Hoy, el niño se queda a fut y viene más tarde. Es una actividad nueva que apenas hace unos meses metimos a la rutina. Implica que yo tengo que cambiar la información del bus para que me avise si ya viene cerca. Y no lo hago, porque se me olvida. Porque es una cosa más qué hacer entre el caminito de cosas que ya hago como en automático: sirvo el agua, la pongo a calentar, muelo el café, hago los huevos, preparo loncheras… Y así, les puedo describir mi día con la rutina.
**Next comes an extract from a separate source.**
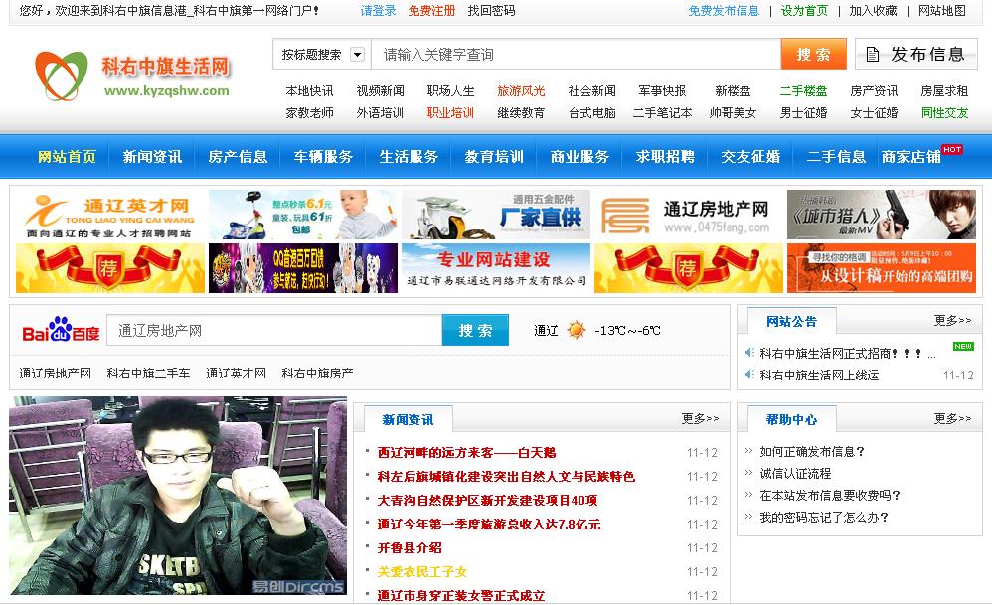Screen dimensions: 992x605
Task: Click the document icon in 发布信息
Action: point(873,54)
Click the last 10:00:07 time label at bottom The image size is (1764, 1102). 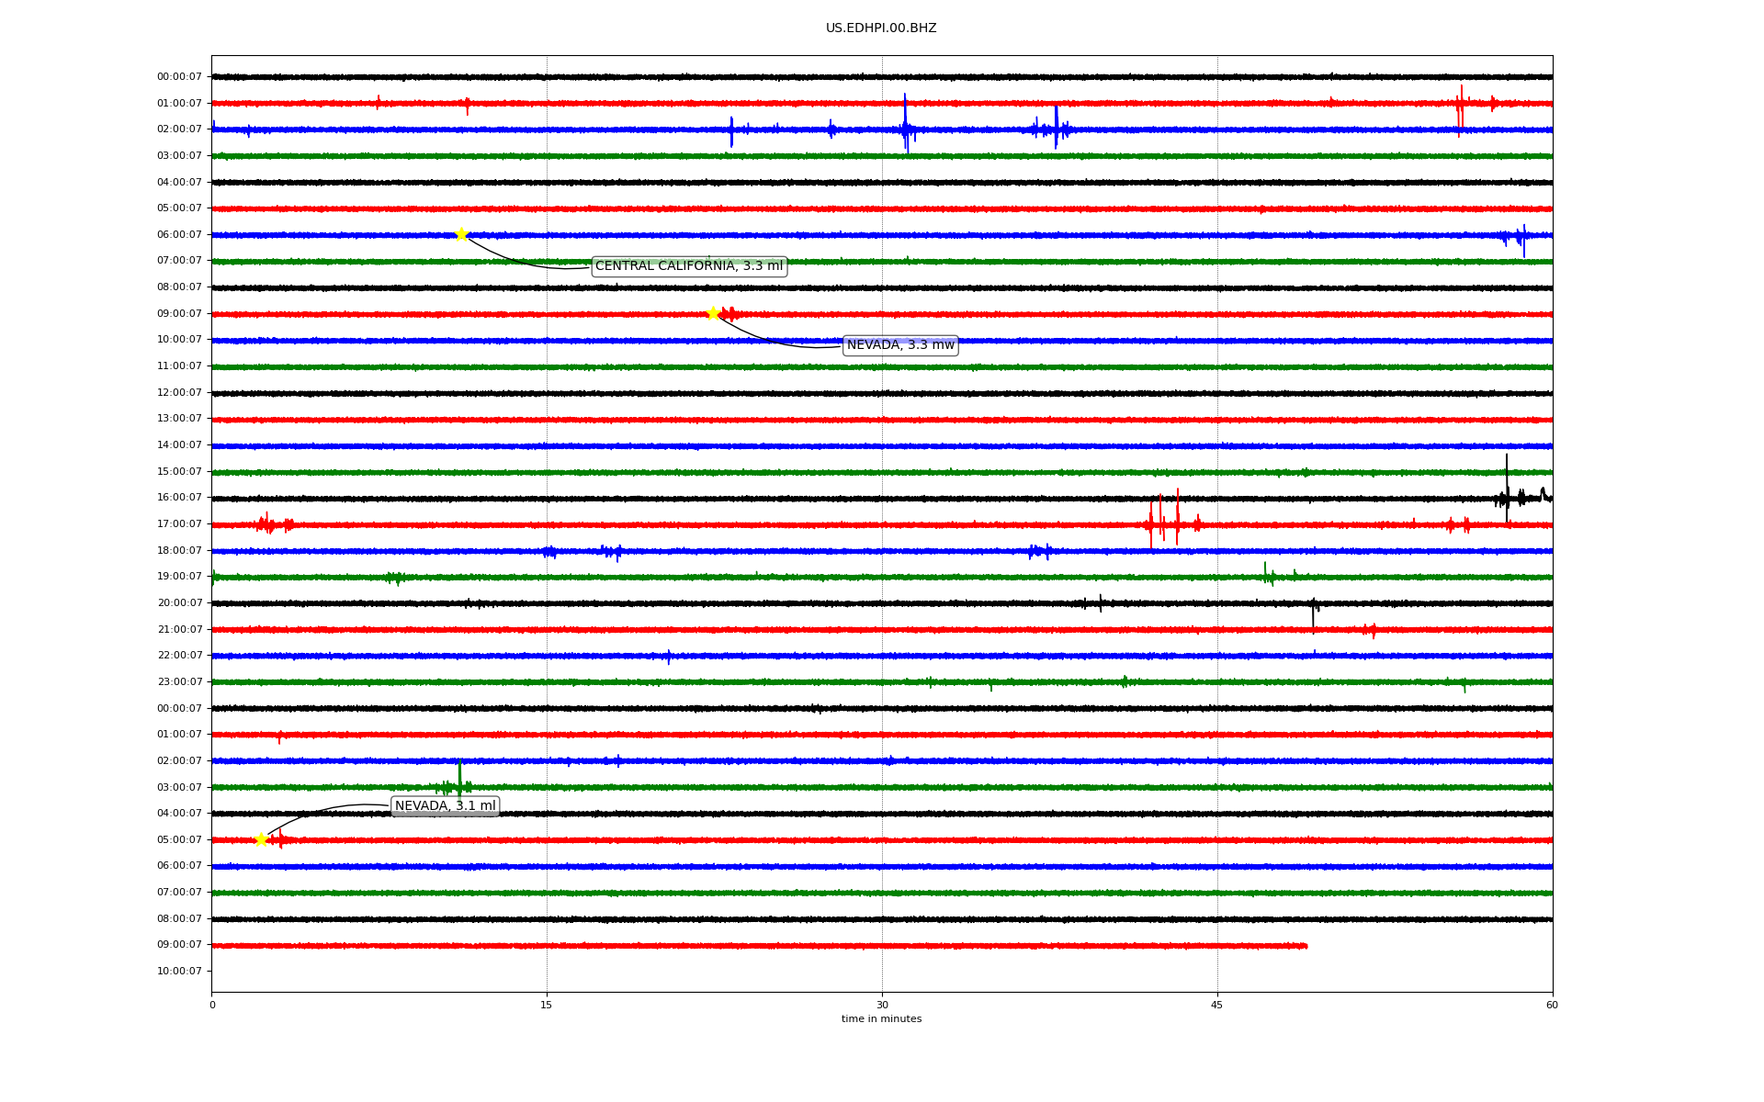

Las cosas que repetimos nos sirven un poco de colchón de seguridad contra los cambios que sabemos que están sucediendo, aún en contra de nuestra mejor voluntad. Nos echamos cremas contra las arrugas que igual aparecen, como me dijeron amablemente mis hijos hace unos días. Mantener una rutina es pedalear hacia el destino más lejano que ya dispusimos alguna vez que queríamos. Pero hay un problema enorme en no darnos cuenta si los cambios nos cambian de dirección cuando no los incorporamos: podemos perder el rumbo.
Es bueno ser lo suficientemente enfocado en el final como para permitir la flexibilidad de los movimientos. Es parte de ser fuerte, eso de poder doblarse sin romperse. De adaptarse sin perderse. De cambiar sin desaparecer.
Hoy me olvidé, otra vez de hacer el cambio del bus. Pero no me olvido de salir a traerlo.